**Aim of the exercise**
Give the number of lines in this listing that contain "Task", with no other words.

**Records to use**
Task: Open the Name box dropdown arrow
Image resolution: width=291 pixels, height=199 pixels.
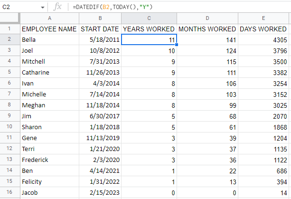Action: pyautogui.click(x=43, y=7)
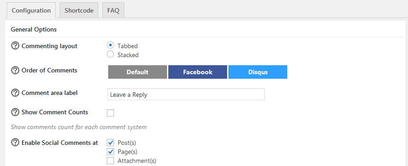Select the Stacked layout radio button

tap(110, 54)
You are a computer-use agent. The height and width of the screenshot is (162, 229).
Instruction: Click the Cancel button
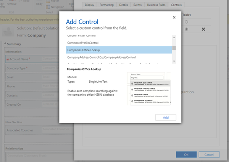[209, 154]

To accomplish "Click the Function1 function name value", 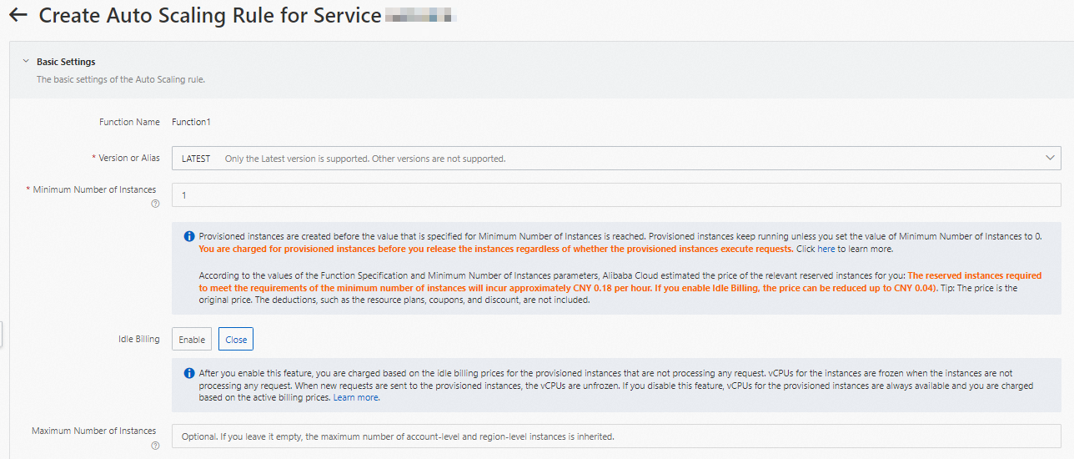I will coord(191,122).
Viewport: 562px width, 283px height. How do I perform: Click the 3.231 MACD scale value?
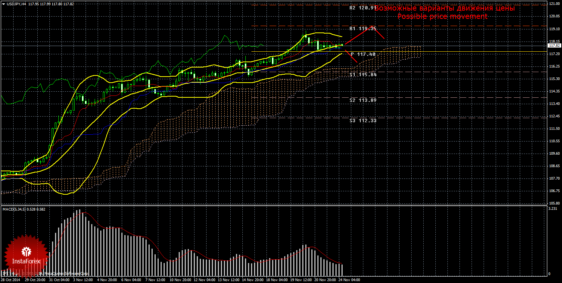[553, 208]
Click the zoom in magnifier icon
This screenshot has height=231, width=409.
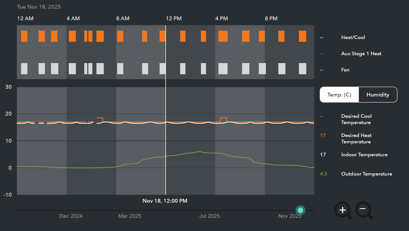point(343,210)
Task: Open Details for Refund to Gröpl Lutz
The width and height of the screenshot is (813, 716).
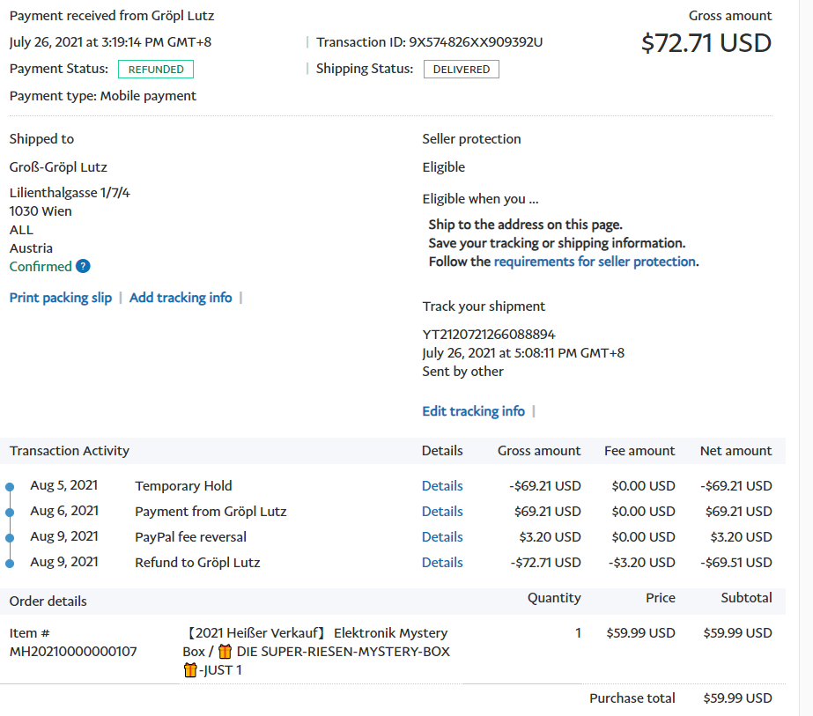Action: (x=442, y=563)
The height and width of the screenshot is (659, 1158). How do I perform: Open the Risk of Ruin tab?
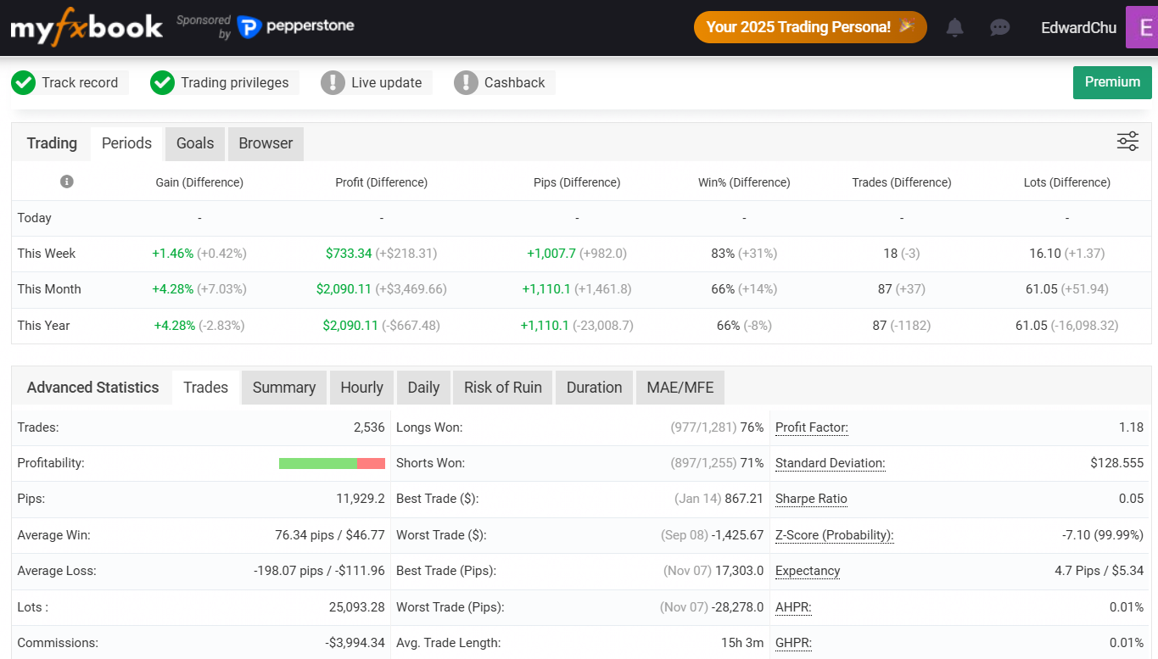[502, 388]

**Written solution**
2